Armadilhas comuns ao copiar slices

A função padrão copy do Go é utilizada para copiar elementos de um slice para outro.

Apesar de simples, alguns erros comuns podem acontecer durante o seu uso.


Atenção ao tamanho do slice de destino

O primeiro ponto importante está relacionado ao tamanho do slice de destino.

Para que a cópia funcione corretamente, o slice de destino precisa ter comprimento (len) maior ou igual ao número de elementos que serão copiados.

Veja o exemplo abaixo:

foo := []int{1, 2, 3}
bar := make([]int, 0)

copy(bar, foo)
fmt.Println(bar) // Output: []

Mesmo chamando copy, o slice bar continua vazio. Isso acontece porque ele tem comprimento zero — não há espaço para receber os elementos.

O ideal é criar o slice de destino com o mesmo tamanho do slice de origem:

foo := []int{1, 2, 3}
bar := make([]int, len(foo))

copy(bar, foo)
fmt.Println(bar) // Output: [1 2 3]


Ordem correta dos parâmetros

Outro erro comum é inverter a ordem dos parâmetros. A assinatura correta da função é:

copy(destino, origem)


Usando append para copiar slices

O copy não é a única forma de copiar slices. O append também pode ser usado:

foo := []int{1, 2, 3}
bar := append([]int(nil), foo...)

fmt.Println(bar) // Output: [1 2 3]

Apesar disso, o uso de copy costuma ser mais idiomático, pois deixa mais clara a intenção de copiar dados.

Além disso, o append pode introduzir comportamentos inesperados se não for usado com cuidado.

Um comportamento inesperado com append

Analise o exemplo abaixo:

s1 := []int{1, 2, 3}
s2 := s1[1:2]
s3 := append(s2, 10)

fmt.Println(s1) // Output: [1 2 10]
fmt.Println(s2) // Output: [2]
fmt.Println(s3) // Output: [2 10]

Mesmo sem modificar s1 diretamente, seu conteúdo é alterado.

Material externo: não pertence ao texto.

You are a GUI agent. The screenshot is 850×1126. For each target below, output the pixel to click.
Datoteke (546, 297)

Isso acontece porque slices em Go compartilham o mesmo array subjacente.

Quando criamos s2 := s1[1:2], o slice s2 aponta para a mesma área de memória de s1, apenas com um deslocamento e um tamanho diferente.

Como s2 ainda possui capacidade suficiente para crescer dentro do array original de s1, o append(s2, 10) reutiliza esse array, sobrescrevendo o valor na posição seguinte — que corresponde ao índice 2 de s1.

O resultado é:

  • s3 aponta para o mesmo array, agora com os valores [2, 10]
  • s1 é modificado para [1, 2, 10]

Como evitar esse tipo de efeito colateral

Existem duas abordagens principais.

1. Criar uma cópia explícita com copy

s1 := []int{1, 2, 3}

s2 := make([]int, 2)
copy(s2, s1[:2])

s3 := append(s2, 10)

Essa abordagem é segura, mas tem dois pontos negativos:

  • deixa o código um pouco mais verboso
  • adiciona uma cópia extra, o que pode ser relevante para slices grandes

2. Usar a full slice expression

A segunda opção é limitar explicitamente a capacidade do slice usando a full slice expression:

s1 := []int{1, 2, 3}

s2 := s1[:2:2]
s3 := append(s2, 10)

A expressão s[low:high:max] define não apenas o comprimento, mas também a capacidade do slice.

Ao limitar a capacidade de s2 para 2, garantimos que qualquer append obrigatoriamente aloque um novo array, evitando efeitos colaterais no slice original — e sem a necessidade de realizar uma cópia manual.

Ao trabalhar com slices em Go, é fundamental lembrar que eles compartilham memória. Se um slice resultante tiver comprimento menor que sua capacidade, chamadas a append podem modificar dados inesperadamente.


Referência: HARSANYI, Teiva. 100 Go mistakes and how to avoid them. Shelter Island: Manning, 2022.